__Records to process__:
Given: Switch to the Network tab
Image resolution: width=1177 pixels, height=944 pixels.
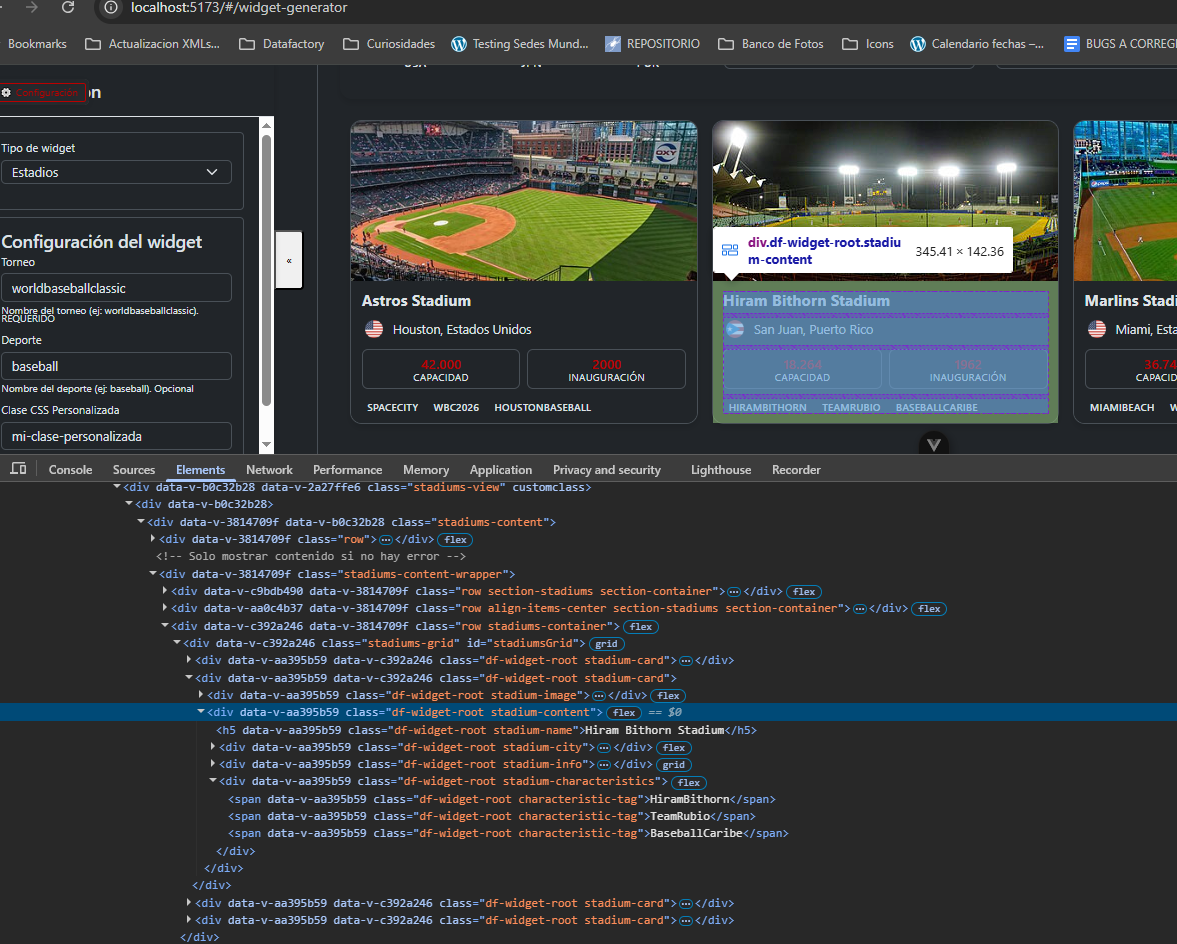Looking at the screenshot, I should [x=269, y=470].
---
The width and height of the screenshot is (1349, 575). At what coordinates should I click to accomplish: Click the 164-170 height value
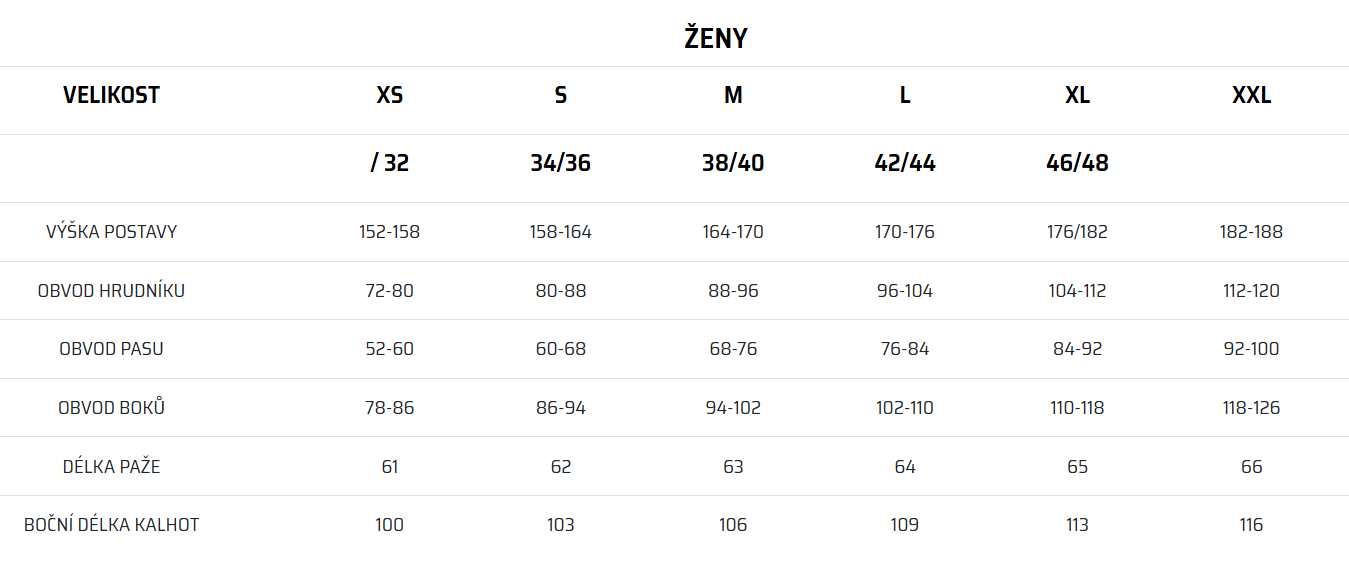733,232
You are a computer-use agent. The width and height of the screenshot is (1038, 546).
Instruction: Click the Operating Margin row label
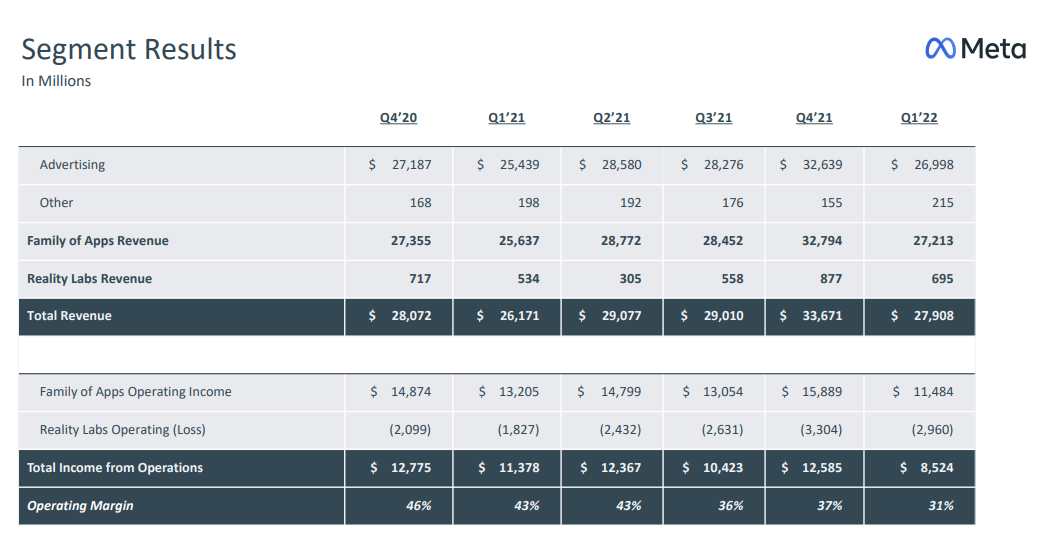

__Task__:
Copy out the listing from the line that contains "Given: Switch to the Network tab" through the line that contains "Looking at the", with both of those lines included. Leave the pictures out of your copy.

__Finished answer__:
Given: Switch to the Network tab
Image resolution: width=1177 pixels, height=944 pixels.
Looking at the screenshot, I should [x=269, y=470].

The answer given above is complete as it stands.